Furthermore, it should be noted that the PVPDs were placed into the shuttle
45 days prior to launch which would provide additional time for the hardware to offgas. As the
record demonstrates, ETO was never found in post-flight air samples taken from the shuttle cabin,
and there is no record evidence that ETO was found in the laboratory air. (Tr. 1070). Lastly,
Complainant's concerns with the effects from intravenous use of the PVPDs is arguably not an
environmental issue but a medical/occupational issue. Tucker v. Morrison & Knudson,
Case No. 94-CER-1 (ARB Feb. 28, 1997).
Even in light of the above mentioned concerns, the conclusion that
Complainant's claim comes within the purview of the Clean Air Act may also be supported under
the test articulated in Minard v. Nerco Delamar Co., Case No. 92-SWD-1 (Sec'y Jan. 25,
1994) that Complainant reasonably believed Respondent violated the Clean Air Act.
50 In Reid, the Secretary
rejected the "economic realities" test and held that Darden was not controlling
law, however, it was appropriate to apply to the environmental statutes at issue, including the Clean
Air Act. ButseeCoupar v. U. S. Dept. of Labor, 105 F.3d 1263, 1265
(9th Cir. 1997)(Using the "economic realities" test, a federal inmate who filed
whistleblower complaints against Federal Prison Industries, Incorporated was not an employee
within the employee protection provision of the Clean Air Act.)
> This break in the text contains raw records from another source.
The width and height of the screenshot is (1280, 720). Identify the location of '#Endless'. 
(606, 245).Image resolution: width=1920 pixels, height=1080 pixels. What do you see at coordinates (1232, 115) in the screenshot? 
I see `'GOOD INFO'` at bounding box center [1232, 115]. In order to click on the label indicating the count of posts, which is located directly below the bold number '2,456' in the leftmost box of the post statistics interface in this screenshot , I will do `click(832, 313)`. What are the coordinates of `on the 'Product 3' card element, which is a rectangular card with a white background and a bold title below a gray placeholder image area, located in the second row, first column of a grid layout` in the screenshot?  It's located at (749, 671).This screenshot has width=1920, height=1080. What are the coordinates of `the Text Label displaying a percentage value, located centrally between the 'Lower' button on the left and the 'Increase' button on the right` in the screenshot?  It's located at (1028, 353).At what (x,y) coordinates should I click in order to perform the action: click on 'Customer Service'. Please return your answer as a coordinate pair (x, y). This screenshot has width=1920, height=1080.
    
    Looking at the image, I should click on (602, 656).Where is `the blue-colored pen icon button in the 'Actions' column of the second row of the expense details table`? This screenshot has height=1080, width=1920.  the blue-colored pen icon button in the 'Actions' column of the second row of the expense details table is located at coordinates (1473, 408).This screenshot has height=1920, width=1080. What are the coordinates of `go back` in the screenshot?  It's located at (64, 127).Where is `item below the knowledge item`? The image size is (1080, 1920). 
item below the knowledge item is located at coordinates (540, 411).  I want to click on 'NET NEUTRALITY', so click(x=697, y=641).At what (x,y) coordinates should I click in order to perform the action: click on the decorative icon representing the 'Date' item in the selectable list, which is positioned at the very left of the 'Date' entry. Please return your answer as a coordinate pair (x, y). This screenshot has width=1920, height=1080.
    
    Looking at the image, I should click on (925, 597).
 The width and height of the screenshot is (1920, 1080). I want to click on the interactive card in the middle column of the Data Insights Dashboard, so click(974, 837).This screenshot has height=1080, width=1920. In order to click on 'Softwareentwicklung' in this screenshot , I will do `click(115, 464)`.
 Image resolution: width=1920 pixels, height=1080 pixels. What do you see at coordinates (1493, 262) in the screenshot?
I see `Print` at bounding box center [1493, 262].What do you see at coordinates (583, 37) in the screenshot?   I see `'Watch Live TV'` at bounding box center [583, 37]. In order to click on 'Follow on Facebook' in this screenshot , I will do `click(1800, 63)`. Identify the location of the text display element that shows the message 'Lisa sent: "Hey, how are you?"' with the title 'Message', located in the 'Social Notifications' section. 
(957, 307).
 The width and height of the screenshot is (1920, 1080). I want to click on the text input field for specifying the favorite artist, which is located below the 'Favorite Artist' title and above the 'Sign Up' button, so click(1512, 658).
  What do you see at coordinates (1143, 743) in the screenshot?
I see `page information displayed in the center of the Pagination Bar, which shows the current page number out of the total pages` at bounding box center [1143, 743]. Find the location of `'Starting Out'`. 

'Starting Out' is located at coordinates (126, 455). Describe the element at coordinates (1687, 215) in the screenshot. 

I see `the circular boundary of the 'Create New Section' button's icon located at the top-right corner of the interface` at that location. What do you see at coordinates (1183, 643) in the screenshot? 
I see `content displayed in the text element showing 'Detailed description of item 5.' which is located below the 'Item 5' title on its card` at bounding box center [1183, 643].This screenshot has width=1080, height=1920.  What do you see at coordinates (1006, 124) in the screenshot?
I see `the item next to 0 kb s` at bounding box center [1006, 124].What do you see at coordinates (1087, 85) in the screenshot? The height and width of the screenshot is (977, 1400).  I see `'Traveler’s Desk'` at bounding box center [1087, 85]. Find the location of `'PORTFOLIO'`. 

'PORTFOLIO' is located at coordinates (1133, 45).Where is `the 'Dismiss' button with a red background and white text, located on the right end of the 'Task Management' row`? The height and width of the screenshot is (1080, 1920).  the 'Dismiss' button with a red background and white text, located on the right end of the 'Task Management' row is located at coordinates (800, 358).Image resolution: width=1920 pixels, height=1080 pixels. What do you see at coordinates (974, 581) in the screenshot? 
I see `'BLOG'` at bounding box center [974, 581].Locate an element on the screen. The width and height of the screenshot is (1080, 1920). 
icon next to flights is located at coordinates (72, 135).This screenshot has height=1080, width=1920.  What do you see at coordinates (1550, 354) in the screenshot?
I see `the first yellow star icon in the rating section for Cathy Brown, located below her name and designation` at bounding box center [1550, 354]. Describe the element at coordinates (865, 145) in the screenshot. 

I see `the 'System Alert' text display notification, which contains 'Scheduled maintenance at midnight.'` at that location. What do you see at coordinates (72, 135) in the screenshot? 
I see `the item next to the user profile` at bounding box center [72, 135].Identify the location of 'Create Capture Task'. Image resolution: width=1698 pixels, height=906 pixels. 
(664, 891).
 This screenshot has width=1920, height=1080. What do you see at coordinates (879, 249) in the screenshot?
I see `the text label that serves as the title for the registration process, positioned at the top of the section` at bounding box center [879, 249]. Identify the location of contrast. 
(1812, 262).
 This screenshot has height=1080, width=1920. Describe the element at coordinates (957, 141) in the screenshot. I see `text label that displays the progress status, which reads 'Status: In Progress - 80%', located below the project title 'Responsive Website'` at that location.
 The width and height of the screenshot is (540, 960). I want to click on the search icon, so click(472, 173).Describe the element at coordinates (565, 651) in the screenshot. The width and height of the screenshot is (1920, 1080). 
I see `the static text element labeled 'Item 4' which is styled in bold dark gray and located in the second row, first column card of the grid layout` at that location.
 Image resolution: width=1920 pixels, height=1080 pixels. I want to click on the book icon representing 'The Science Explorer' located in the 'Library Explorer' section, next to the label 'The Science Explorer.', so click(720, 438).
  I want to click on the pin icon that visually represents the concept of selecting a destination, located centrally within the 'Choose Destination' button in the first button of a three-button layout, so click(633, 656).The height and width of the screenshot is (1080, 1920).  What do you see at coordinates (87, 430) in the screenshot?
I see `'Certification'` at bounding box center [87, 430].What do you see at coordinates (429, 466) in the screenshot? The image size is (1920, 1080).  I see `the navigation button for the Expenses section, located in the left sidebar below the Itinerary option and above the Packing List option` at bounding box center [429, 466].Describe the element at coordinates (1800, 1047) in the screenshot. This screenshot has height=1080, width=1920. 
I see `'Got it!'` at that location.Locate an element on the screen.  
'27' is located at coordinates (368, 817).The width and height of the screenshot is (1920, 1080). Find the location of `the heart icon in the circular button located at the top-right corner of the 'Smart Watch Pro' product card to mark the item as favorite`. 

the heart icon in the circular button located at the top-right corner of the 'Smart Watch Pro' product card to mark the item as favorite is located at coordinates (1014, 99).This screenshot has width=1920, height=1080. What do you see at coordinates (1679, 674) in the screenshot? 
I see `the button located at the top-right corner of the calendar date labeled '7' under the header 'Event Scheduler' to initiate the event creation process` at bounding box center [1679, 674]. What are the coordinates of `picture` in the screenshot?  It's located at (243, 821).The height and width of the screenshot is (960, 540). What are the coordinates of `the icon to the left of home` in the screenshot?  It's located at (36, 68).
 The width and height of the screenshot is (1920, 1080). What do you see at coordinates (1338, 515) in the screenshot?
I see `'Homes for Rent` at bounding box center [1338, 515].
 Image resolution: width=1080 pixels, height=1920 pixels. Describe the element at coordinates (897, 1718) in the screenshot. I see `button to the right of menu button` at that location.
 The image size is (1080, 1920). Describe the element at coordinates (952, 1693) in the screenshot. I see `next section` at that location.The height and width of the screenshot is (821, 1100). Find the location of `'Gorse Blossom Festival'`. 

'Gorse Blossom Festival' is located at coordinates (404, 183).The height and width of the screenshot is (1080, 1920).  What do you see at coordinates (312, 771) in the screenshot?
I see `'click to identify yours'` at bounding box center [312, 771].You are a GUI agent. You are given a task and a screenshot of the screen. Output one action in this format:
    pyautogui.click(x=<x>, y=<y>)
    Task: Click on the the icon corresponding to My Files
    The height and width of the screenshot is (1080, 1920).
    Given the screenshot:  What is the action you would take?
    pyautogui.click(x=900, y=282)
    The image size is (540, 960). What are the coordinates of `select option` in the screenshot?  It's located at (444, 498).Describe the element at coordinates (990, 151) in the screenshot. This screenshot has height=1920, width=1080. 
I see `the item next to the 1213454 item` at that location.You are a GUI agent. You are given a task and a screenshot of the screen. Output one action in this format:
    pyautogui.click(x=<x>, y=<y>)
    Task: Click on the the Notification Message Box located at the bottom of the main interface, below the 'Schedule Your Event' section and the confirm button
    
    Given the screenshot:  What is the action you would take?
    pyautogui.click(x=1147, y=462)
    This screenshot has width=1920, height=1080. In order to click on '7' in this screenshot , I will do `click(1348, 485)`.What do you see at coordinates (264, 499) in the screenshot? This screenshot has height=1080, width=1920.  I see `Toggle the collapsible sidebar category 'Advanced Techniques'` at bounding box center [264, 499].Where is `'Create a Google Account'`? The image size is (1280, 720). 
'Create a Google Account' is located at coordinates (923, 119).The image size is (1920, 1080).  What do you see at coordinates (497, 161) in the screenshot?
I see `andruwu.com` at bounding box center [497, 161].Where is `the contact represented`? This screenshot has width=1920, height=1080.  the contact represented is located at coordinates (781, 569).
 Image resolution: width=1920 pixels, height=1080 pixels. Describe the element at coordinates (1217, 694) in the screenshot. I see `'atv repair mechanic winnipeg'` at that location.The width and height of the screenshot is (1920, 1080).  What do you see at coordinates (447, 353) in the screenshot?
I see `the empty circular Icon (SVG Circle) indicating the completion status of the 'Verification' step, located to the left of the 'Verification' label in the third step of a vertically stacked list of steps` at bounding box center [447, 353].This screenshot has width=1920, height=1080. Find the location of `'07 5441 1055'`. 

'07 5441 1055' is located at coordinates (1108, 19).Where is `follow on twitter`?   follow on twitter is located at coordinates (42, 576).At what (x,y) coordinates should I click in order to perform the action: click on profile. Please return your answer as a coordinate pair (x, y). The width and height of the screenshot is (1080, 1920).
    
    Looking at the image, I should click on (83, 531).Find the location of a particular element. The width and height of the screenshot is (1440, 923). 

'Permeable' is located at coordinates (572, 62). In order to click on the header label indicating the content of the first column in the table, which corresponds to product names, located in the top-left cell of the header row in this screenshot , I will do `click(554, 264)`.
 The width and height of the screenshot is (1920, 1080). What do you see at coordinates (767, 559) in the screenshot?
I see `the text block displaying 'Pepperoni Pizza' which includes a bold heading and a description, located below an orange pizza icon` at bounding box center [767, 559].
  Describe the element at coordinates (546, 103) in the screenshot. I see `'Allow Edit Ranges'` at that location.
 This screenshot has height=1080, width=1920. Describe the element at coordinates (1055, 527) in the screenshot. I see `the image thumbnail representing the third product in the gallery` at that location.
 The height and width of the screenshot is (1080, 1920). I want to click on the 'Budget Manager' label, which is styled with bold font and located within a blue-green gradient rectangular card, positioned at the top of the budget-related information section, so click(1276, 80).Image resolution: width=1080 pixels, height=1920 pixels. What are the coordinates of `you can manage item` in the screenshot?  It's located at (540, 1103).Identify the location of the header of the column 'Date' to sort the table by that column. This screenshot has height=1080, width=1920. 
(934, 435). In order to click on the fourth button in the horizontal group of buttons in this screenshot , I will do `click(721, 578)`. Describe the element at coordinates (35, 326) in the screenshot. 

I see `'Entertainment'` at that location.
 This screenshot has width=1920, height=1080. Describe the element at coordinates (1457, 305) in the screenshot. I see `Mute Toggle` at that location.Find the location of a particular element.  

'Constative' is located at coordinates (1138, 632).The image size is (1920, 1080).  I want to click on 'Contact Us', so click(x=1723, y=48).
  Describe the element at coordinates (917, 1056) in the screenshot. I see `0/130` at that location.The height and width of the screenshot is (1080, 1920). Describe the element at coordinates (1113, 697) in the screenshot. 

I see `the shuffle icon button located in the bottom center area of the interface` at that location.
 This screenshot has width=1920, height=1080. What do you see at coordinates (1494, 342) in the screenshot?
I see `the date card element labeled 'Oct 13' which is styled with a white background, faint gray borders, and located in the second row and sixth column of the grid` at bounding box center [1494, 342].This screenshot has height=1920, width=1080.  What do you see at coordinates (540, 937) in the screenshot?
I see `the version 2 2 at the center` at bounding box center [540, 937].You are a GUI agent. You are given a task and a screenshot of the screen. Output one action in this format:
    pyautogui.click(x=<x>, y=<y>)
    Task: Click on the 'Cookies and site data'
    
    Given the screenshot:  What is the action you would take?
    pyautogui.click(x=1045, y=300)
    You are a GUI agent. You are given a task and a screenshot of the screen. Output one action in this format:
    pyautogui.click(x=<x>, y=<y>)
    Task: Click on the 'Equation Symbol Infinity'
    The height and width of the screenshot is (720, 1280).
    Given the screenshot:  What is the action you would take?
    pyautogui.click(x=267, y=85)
51 These benefits include health
insurance, life insurance, personal accident insurance, and disability insurance. (RX-34).
52 Although Ms. Villerreal testified
that she believed Complainant was performing poorly at work due to her absenteeism, about which
Complainant did not inform Ms. Villerreal, she further testified that Complainant was not required
to inform her of any scheduled or extended leave time.
53 I further find that the badge and
parking decal issued to Complainant did not provide her with security clearance to classified
material. (See CX-5; CX-65a, pp. 27-28). Instead, Complainant's name was placed on the
visitors' list which allowed Complainant access to Respondent's Johnson Space Center. (RX-34;
CX-65a, pp. 27-28).
54 Ms. Kramer testified that she
did not instruct Mr. Kitterman or Mr. Hite to discipline Complainant, but to remove her from access
to flight hardware. Mr. Hite testified that he was never instructed to remove Complainant from
access to the medical hardware. Although the record contains this discrepancy, the record is devoid
of evidence demonstrating that Respondent directed Martin Marietta to discipline Complainant.